Obsessing about total cholesterol misses the point, almost completely. Our guidelines for administering statins are off the mark badly. What we want is healthy arteries. And the proper guideline is Insulin < 5, HDL, 40/50 (men/women), BP below 120/80.
And that brings up back to our HDLs. HDLs are the garbage trucks of our bodies, carrying leftover cholesterol back from cells that don't need it. Healthy cells have healthy peroxisomes and healthy levels of plasmalogens in their internal membranes. If you eat too much fructose, your make more ceramides, the waxy fats that make membranes more rigid. Your mitochondria and peroxisomes get damaged and you have trouble exporting HDLs, proportionately to your falling HDLs and rising ceramides. Low HDLs mean metabolically damaged cells with insulin resistance. High ceramides mean lower plasmalogens. So, if you think there is a correlation between insulin resistance and Alzheimer's, you got it right.
You can reverse all that. Sugar is such a powerful engine to drive trouble, first and foremost, you must get sugar consumption down. Your waist to hip ratio, your HDL, your insulin, and your blood pressure will all reveal to you your metabolic health. Key to all your efforts is losing weight. There you have it. It's not total cholesterol, it's insulin resistance. Weight loss and control of body size is our metabolic story.
www.What will Work for me. I've been on a three-month streak of wearing a continuous glucose monitor. I'm humbled by what I have learned. Yesterday, in the middle of a 16-mile bike ride without having eaten any lunch, I felt a bit washed out and tired. There was a Clif Bar, chocolate, in my bike bag, leftover from last fall. 6 months old. Frozen in our garage all winter. Wow, it looked good. 250 calories, 17 grams added sugars. My glucose by my monitor was 77. Down went the Clif Bar. 15 minutes later, glucose 145. Whew. It dropped back down pretty fast because we were biking. But for half an hour there, I was glycating my LDLs. That's what is happening to all of us. No more Clif bars for me.
References: JAHA, Am J of Med, NLM, ATVB, Metabolic Syndrome and Related Disorders,
Pop Quiz
1. What is the job of your HDLs? Answer: Picking up excess cholesterol and take it back to the liver. (That means your cells are healthy, have enough cholesterol and the internal membranes are robust and replete with plasmalogens, low on ceramides.)

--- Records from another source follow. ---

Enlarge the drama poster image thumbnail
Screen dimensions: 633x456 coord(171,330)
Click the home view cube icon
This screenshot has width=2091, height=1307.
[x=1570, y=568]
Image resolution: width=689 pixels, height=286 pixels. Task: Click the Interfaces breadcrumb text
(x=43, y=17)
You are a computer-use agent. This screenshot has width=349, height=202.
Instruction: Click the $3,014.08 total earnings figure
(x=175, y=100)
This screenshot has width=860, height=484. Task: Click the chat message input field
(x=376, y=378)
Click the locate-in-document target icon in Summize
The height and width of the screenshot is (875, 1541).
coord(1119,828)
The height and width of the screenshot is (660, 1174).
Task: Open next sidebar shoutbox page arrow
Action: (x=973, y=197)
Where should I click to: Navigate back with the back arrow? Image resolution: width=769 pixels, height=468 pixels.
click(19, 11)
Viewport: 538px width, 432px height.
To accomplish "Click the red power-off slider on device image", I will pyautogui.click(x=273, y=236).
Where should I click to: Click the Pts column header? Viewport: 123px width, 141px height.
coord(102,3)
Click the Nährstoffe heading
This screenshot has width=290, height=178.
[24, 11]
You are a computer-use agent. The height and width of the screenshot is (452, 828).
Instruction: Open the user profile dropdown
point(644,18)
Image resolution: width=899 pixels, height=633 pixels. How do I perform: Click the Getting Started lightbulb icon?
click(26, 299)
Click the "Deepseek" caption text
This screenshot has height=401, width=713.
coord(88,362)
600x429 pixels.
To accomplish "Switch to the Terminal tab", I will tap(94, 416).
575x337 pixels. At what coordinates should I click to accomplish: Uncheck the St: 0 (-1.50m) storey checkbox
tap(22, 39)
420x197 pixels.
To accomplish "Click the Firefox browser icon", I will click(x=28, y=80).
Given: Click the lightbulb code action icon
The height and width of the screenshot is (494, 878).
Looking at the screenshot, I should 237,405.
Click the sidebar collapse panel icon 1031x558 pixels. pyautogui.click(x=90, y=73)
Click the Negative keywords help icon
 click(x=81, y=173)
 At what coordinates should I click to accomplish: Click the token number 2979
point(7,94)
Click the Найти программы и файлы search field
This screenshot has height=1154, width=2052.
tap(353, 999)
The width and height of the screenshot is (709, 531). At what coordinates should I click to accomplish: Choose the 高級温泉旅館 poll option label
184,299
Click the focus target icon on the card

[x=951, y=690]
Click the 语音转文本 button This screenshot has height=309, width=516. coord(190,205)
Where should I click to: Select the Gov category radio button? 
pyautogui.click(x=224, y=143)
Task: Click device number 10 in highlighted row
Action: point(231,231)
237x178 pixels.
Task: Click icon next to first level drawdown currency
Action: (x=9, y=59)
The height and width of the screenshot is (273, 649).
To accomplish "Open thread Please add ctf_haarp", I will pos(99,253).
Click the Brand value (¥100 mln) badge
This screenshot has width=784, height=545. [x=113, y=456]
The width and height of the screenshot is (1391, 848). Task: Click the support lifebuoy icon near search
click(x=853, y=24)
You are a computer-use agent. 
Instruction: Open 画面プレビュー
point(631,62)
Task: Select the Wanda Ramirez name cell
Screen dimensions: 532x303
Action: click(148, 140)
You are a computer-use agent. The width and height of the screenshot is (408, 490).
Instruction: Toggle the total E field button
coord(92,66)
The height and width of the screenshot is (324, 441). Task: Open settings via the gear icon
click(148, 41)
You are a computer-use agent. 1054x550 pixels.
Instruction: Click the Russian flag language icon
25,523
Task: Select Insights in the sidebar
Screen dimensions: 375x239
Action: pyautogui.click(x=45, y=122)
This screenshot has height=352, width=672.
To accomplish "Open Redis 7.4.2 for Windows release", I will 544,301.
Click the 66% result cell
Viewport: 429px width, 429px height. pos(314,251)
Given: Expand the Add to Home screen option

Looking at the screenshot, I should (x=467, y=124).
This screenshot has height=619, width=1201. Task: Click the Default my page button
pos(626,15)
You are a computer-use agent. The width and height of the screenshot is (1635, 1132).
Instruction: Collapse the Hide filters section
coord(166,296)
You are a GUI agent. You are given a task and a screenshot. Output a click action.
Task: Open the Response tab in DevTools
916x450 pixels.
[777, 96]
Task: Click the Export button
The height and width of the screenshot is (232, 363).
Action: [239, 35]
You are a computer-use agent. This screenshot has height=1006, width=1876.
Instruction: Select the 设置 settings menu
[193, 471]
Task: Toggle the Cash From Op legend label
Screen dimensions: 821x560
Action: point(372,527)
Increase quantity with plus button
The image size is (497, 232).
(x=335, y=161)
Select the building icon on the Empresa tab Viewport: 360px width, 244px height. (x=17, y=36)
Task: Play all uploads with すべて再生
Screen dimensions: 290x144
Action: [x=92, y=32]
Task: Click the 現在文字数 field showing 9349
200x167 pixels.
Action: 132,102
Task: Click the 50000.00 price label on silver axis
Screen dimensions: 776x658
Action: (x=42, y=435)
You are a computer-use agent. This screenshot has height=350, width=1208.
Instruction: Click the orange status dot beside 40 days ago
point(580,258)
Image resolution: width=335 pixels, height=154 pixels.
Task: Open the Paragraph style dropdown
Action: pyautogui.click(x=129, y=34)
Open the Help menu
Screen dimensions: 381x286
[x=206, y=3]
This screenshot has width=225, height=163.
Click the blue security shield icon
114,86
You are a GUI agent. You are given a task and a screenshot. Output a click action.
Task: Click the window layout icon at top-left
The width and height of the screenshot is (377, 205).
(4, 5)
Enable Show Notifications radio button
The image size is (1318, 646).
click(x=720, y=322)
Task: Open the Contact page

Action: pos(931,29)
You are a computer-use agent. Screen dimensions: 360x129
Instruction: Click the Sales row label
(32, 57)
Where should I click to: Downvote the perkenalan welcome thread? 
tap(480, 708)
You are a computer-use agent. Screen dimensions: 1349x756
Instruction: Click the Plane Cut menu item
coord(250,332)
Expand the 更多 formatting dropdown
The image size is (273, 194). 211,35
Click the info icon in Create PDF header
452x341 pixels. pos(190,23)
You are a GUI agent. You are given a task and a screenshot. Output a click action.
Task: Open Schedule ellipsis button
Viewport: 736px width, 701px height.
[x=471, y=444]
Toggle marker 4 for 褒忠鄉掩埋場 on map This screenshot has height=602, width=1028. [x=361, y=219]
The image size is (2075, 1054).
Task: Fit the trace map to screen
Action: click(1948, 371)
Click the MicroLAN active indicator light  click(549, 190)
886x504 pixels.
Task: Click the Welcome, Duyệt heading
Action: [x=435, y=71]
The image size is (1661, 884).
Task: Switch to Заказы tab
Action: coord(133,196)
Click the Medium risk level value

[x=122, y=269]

2. A healthy cell with healthy membranes can be demonstrated by what? Answer: the ability to "efflux", export, cholesterol, so HDLs have to go up.
3. Insulin resistance can be measured and defined by insulin level. T or F. Answer: True. You want a level below 5. Average American is 12. "Normal range", or what is seen in the population is 2-29.
4. What percentage of Americans are metabolically healthy? Answer: 12%
5. Slender women with a total cholesterol of 230 and an HDL of 70 should be on statins. T or F. Answer: False. That's why our cholesterol guidelines are broken.